Directions for this task:
In the entries below, find the lines with the word "text" and copy them.

Data extracts:
◆ ◆ ◆ ◆ ◆ ◆ ◆

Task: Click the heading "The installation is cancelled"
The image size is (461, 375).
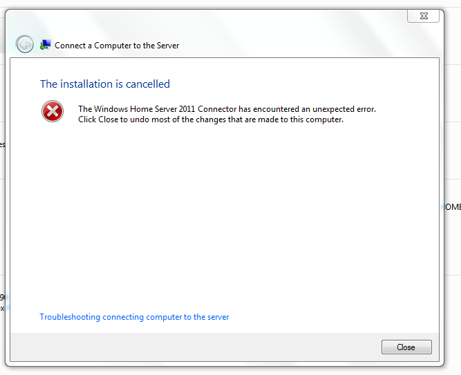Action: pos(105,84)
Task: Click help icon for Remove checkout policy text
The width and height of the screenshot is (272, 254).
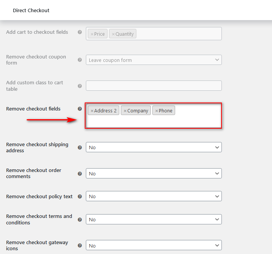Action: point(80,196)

◆ ◆ ◆ ◆ ◆ ◆ ◆

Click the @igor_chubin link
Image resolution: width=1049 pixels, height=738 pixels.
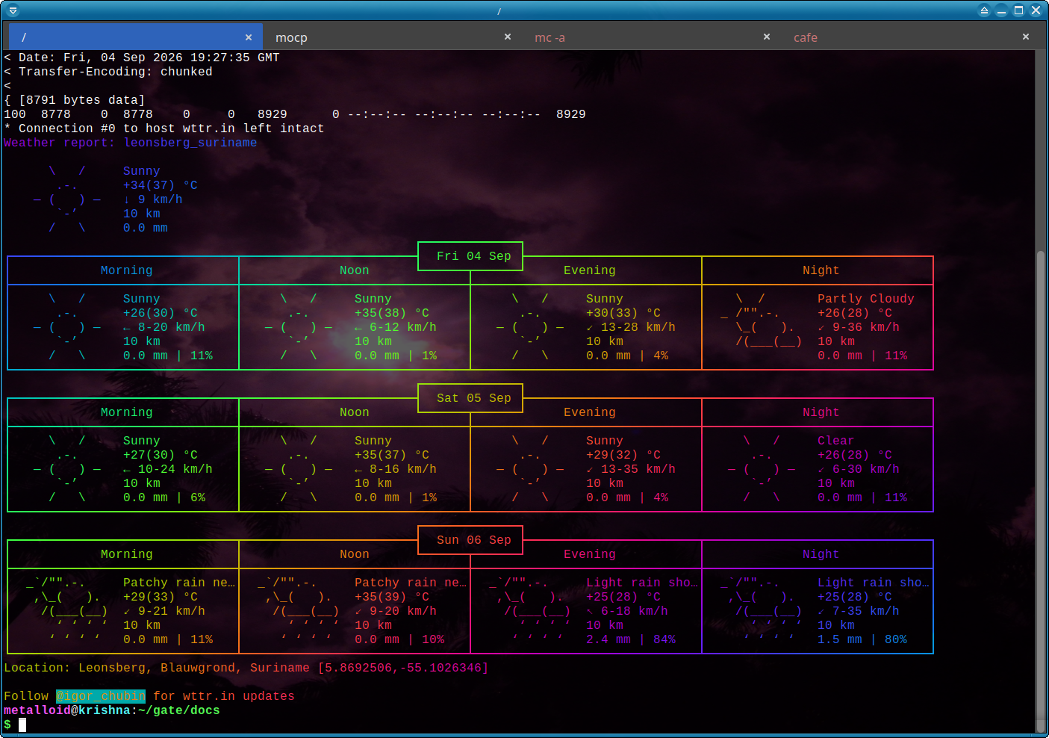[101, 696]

◆ ◆ ◆ ◆ ◆ ◆ ◆

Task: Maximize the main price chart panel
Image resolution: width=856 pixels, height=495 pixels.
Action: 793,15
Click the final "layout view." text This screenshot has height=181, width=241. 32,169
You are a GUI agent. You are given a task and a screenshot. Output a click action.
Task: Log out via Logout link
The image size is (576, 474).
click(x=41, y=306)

◆ ◆ ◆ ◆ ◆ ◆ ◆

Expected answer:
Task: Click help icon for Remove checkout policy text
Click the final "layout view." text This screenshot has height=181, width=241. 32,169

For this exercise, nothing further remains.